RADIO-CARBON DATING – SCI & TECH

News: Gyanvapi mosque case | SC to hear plea against carbon dating of 'shivling'

 

What's in the news?

       The Supreme Court on Thursday agreed to urgently list a petition challenging an Allahabad High Court direction to determine the age of the “shivling” allegedly found in the Gyanvapi mosque premises at Varanasi through carbon dating.

 

Key takeaways:

       The High Court had ordered the authorities to ensure that no harm was done to the edifice claimed to be a ‘shivling’.

 

What is carbon dating?

       Carbon dating is a widely-used method applied to establish the age of organic material, things that were once living.
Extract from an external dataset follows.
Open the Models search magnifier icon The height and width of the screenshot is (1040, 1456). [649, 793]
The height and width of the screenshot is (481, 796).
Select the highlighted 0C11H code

       Living things have carbon in them in various forms. The dating method makes use of the fact that a particular isotope of carbon called C-14, with an atomic mass of 14, is radioactive, and decays at a rate that is well known.

 

Process of carbon dating:

       The most abundant isotope of carbon in the atmosphere is carbon-12 or a carbon atom whose atomic mass is 12. A very small amount of carbon-14 is also present. The ratio of carbon-12 to carbon-14 in the atmosphere is almost static, and is known.

       Plants get their carbon through the process of photosynthesis, while animals get it mainly through food. Because plants and animals get their carbon from the atmosphere, they too acquire carbon-12 and carbon-14 isotopes in roughly the same proportion as is available in the atmosphere.

       But when they die, the interactions with the atmosphere stops. There is no further intake of carbon (and no outgo either, because metabolism stops). Now, carbon-12 is stable and does not decay, while carbon-14 is radioactive. Carbon-14 reduces to one-half of itself in about 5,730 years. This is what is known as its ‘half-life’.

       So, after a plant or animal dies, the ratio of carbon-12 to carbon-14 in the body, or its remains, begins to change. This change can be measured and can be used to deduce the approximate time when the organism died.

 

What about non-living things?

       Though extremely effective, carbon dating cannot be applied in all circumstances. Specifically, it cannot be used to determine the age of non-living things, like rocks, for example.

       Also, the age of things that are more than 40,000-50,000 years cannot be arrived at through carbon dating. This is because after eight to ten cycles of half-lives have been crossed, the amount of carbon-14 becomes almost negligible and undetectable.

       There are other methods to calculate the age of inanimate things, but carbon dating can also be used in an indirect way in certain circumstances.

       For example, the age of the ice cores in glaciers and polar regions is determined using carbon dating by studying the carbon dioxide molecules trapped inside large ice sheets. The trapped molecules have no interaction with the outside atmosphere and are found in the same state as when they were trapped.